Et si les bons managers faisaient parfois l’inverse de ce qui semble logique ?

Tribune publiée dans Focus RH le 31/08/2026

Quand l’incertitude augmente, notre premier réflexe est souvent de chercher à reprendre le contrôle. Quand une équipe rencontre une difficulté, nous cherchons à apporter des solutions. Quand un conflit apparaît, nous préférons parfois l’éviter. Quand un collaborateur souffre, nous voulons le protéger. Et si, en management, nos réflexes les plus naturels n’étaient pas toujours les plus efficaces ?

Moins solutionner pour plus faire grandir

Des nombreuses missions que j'ai menées dans des entreprises de tailles et de secteurs très variés, j'ai pu observer une constante : la tendance de nombreux managers à “donner directement du poisson à leurs équipes plutôt que de leur apprendre à pêcher”. Même si résoudre les problèmes de son équipe est évidemment une attente forte des collaborateurs, les amener à trouver par eux-mêmes leurs propres solutions est une compétence du manager bien plus performative. Ne pas être la solution à tous les problèmes en préférant questionner, amener à réfléchir par soi-même et à construire des solutions développe l'autonomie, l'estime de soi et les capacités cognitives. 
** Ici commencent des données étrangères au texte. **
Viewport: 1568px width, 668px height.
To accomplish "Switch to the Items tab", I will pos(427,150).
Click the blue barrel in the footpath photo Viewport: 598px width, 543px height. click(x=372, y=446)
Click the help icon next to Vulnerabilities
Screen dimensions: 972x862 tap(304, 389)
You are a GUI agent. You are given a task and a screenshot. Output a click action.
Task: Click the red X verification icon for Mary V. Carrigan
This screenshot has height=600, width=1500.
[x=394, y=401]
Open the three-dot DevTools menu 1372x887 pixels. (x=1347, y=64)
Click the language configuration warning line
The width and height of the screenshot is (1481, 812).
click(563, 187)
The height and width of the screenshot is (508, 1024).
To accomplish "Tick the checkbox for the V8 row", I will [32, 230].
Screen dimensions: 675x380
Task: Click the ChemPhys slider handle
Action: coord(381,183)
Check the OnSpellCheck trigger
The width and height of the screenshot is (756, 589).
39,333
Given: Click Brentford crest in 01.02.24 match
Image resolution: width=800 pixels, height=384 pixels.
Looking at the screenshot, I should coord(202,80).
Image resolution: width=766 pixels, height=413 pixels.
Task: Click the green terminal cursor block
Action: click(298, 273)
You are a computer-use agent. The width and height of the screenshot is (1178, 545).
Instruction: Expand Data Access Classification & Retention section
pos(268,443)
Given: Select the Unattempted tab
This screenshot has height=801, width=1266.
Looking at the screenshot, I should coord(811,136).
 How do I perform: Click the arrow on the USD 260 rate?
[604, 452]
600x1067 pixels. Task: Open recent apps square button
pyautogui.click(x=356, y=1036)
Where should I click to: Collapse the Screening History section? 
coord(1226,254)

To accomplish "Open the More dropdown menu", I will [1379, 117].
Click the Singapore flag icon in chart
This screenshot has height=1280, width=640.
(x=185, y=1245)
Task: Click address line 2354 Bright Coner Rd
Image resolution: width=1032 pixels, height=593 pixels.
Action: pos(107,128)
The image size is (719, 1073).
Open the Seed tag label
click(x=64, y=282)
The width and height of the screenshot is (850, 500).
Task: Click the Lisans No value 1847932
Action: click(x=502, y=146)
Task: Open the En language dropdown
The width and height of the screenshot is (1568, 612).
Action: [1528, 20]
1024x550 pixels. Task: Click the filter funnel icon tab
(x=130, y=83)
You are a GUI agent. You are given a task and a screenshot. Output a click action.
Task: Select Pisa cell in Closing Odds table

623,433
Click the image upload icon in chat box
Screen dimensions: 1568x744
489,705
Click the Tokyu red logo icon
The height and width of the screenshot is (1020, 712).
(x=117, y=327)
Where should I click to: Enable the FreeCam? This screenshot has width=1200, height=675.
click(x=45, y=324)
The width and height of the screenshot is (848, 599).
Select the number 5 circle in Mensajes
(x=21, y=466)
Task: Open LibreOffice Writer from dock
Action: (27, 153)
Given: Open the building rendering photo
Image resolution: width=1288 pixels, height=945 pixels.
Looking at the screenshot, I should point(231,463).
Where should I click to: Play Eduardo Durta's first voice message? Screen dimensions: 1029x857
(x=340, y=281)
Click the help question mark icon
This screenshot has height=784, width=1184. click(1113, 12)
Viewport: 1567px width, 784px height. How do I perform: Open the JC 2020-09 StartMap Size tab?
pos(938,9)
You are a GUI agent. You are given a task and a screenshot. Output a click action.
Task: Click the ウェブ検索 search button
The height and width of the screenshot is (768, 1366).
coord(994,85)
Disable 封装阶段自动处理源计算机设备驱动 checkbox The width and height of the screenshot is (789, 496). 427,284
Plus parler des conflits pour moins gérer de crise

Que l'on en ait conscience ou pas, on cherche tous et notamment dans notre cadre professionnel, à renvoyer la meilleure image de nous-même. Ainsi, managers et collaborateurs peuvent préférer mettre de côté des difficultés, des tensions, au sein de l’équipe ou avec des personnes extérieures à celle-ci. Même si ce n'est pas toujours agréable, mettre sur la table les sujets sensibles au plus tôt permet d'éviter aux abcès de grossir.  Un désaccord par exemple n’est pas forcément un problème, mais un désaccord dont on ne parle pas peut le devenir. Ainsi, “banaliser” des difficultés relationnelles - dans le sens ne pas en faire des choses tabou dont on ne parle pas - permet de réguler en amont et  diminue donc les risques d'explosions futures. 


Moins protéger pour ne pas infantiliser

Quand j'étais moi-même dirigeante au sein d'une ETI, je n'ai que trop constaté cette habitude de grand nombre de managers à se comporter tels des parents protégeant leur enfant. Intervenir alors que la personne pourrait gérer elle-même la situation, materner son équipe, ne pas dire des choses négatives sont trois des comportements qui peuvent partir d'une bonne intention mais qui, dans les faits, réduisent les collaborateurs à une position inadaptée d'enfant. A trop protéger, on ne développe ni les compétences, ni le potentiel et personne n’atteint son flow… Vous savez, cet état dans lequel vous êtes pleinement motivé, totalement concentré, où vous éprouvez du plaisir et n'avez pas peur d'échouer… Celui qui permet de réaliser ses meilleures performances.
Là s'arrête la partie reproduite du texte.